# Printing Seperator Pages



## sobeitjedi (Sep 13, 2007)

*Printing Separator Pages*

Hi. 

I'm having some trouble with printing separator pages. I have mainly HP printers on my network but also a Ricoh MPC4500 Copier/Fax/Printer/Scanner. I have added a short separator page to the Ricoh machine via the button on Printer Properties > Advanced. The main purpose of adding a separator page was because users were sometimes forgetting to pick up printed documents, or print outs were getting mixed up. The separator page just contained the username of the user who printed the document, the date and time. 

However, far from helping the users distinguish who has printed what, they are complaining about the paper wastage. It works fine when users print one document at a time. However, for example, if they have a document and set the desired copies to print to be 50, before each instance of each printed document, the separator page will print, meaning 50 wasted pages. 

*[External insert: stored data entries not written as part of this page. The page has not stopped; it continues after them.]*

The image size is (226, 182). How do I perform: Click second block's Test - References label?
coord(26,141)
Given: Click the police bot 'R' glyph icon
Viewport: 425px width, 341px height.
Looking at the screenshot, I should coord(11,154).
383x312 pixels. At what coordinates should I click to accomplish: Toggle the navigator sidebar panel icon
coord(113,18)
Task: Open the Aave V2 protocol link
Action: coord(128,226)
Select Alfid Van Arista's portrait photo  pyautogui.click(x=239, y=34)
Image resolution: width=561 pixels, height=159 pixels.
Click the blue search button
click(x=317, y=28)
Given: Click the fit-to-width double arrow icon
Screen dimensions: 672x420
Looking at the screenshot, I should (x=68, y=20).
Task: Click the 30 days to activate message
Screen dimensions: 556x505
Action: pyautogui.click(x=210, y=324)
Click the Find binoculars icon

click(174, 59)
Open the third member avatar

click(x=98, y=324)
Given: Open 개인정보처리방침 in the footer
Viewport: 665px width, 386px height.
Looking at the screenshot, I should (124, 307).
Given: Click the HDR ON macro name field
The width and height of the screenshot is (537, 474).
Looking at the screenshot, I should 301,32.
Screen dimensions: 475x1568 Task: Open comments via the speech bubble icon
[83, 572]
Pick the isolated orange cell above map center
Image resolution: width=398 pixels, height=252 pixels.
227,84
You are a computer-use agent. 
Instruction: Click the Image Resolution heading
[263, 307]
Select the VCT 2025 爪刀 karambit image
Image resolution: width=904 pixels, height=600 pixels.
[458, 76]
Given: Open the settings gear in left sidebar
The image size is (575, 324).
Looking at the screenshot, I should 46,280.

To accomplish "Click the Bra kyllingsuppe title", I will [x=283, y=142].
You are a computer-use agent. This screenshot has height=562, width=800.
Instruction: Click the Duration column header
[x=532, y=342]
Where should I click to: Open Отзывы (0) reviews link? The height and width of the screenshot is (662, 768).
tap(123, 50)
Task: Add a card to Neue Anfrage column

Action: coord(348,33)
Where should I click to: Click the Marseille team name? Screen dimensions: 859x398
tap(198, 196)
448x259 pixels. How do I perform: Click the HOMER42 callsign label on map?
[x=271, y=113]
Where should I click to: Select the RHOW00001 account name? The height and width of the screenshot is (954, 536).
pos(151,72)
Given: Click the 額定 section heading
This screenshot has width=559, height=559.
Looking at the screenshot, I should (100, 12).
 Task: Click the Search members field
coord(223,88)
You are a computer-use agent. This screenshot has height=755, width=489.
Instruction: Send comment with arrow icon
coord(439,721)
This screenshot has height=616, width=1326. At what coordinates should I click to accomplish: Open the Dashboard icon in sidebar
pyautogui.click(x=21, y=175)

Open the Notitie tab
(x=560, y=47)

Is there a way around this? Or what is the best practice applied?


----------



## Cellus (Aug 31, 2006)

As far as I am aware of, that may be working as intended. Your best bet to be sure would be to contact your Ricoh support representative via the contact information listed in your service contract. If you don't have a service contract, you can try contacting Ricoh directly. As you undoubtedly know, Ricoh Aficio multi-functional copiers are anything but simple and clear-cut, and the folks over at Ricoh definitely know their stuff.


----------